From the deep places

Plainchant of Psalm 130

Today’s hymn from Sing Praise is Timothy Dudley-Smith’s “From the deep places, hear my cry”, a setting of Psalm 130.  The full text is available online.

Lent seems to attract psalm settings, perhaps because it’s the part of the Bible where there is the largest amount of honesty with God about our fears and failings, which is where the Lent journey starts.

There are also, it seems, more ‘evening hymns’ here, again perhaps because evening worship tends to be more reflective, including looking back at the day and seeing what we could have done better (the fashionable word for this is ‘examen’).  Psalm 130 is one of the Bible passages traditionally associated with the late evening service of Compline.  In the more literal translation it begins “Out of the depths have I cried to you, Lord”, but TDS’s version is close to that.  The second half of that first verse moves on logically to ask God not to keep account of our failings.

The second verse acknowledges God’s glory that we cannot behold without the grace that also comes from God himself.  The third asks him to draw near to me in love, and the last one reminds us that God’s love acts like a night-watchman through the night to protect us from harm.  As we have heard today that it will be at least another four months before Covid-19 restrictions on movement in England will be fully lifted, the importance of committing ourselves into God’s care is all the more important to our mental and spiritual health. This pattern of reflection, confession, absolution,  receiving God’s love, and  committing ourselves to his care through the night is matched by most forms of night prayer.

Musically, this is another ‘long metre’ hymn with several possible tunes to be found in any hymn book. The suggested one is ‘Breslau’, a 15th century German melody (the first line certainly has resonances of later Lutheran hymns). When John sang this at morning prayer, he sensibly changed the first line to “From deepest places…” to align the linguistic stress with the musical one.

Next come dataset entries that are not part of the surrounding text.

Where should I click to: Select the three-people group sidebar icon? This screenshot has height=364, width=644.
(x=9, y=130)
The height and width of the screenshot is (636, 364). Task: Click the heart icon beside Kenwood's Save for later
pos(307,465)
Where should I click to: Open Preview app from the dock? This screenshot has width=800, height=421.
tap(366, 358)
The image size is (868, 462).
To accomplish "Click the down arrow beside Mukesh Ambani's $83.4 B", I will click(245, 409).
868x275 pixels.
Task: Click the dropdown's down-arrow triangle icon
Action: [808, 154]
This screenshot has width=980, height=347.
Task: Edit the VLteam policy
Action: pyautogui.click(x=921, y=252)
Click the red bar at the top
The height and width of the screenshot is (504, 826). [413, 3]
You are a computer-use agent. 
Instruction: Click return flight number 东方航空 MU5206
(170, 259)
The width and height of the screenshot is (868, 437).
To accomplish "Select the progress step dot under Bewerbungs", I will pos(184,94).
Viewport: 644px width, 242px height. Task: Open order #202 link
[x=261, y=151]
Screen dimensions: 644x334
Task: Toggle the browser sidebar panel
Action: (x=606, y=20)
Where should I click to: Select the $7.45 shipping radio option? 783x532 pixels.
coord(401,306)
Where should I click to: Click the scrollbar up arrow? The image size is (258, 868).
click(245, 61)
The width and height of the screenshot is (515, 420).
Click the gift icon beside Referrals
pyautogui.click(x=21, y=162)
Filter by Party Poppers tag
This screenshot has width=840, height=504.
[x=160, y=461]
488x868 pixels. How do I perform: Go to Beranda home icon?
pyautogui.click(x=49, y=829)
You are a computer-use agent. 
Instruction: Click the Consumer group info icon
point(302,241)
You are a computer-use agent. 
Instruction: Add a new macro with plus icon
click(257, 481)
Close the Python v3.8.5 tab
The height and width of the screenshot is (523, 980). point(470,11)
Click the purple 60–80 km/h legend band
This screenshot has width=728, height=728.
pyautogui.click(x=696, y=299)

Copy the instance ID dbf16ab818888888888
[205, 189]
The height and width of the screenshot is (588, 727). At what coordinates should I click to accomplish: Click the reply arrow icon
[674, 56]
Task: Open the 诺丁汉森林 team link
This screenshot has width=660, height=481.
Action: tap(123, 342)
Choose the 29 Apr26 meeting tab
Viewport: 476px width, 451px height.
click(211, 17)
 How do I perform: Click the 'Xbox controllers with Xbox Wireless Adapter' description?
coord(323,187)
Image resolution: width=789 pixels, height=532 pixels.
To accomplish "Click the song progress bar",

1 thought on “From the deep places”

  1. Yes, Stephen, I wondered if you also would think that Timothy Dudley-Smith made a mistake in the first words of the hymn, in that the second syllable of the first line needs to be stressed syllable. I couldn’t think of a better fix. I think Timothy’s words are competent, but I did wonder about repeating the line about the watchmen towards the end – it’s true the Psalm repeats that line, but somehow the effect of setting it as the last line of one verse and then the first line of the next verse seems to overemphasise the repetition.

    There are actually some more adventurous settings of Psalm 130, and I particularly warm to the one by Luther (which Catherine Winkworth has translated). It positively relishes in the idea of jumping off into denouncing good works and relying on God’s free grace alone – and as a result seems a lot more “meaty” than this one.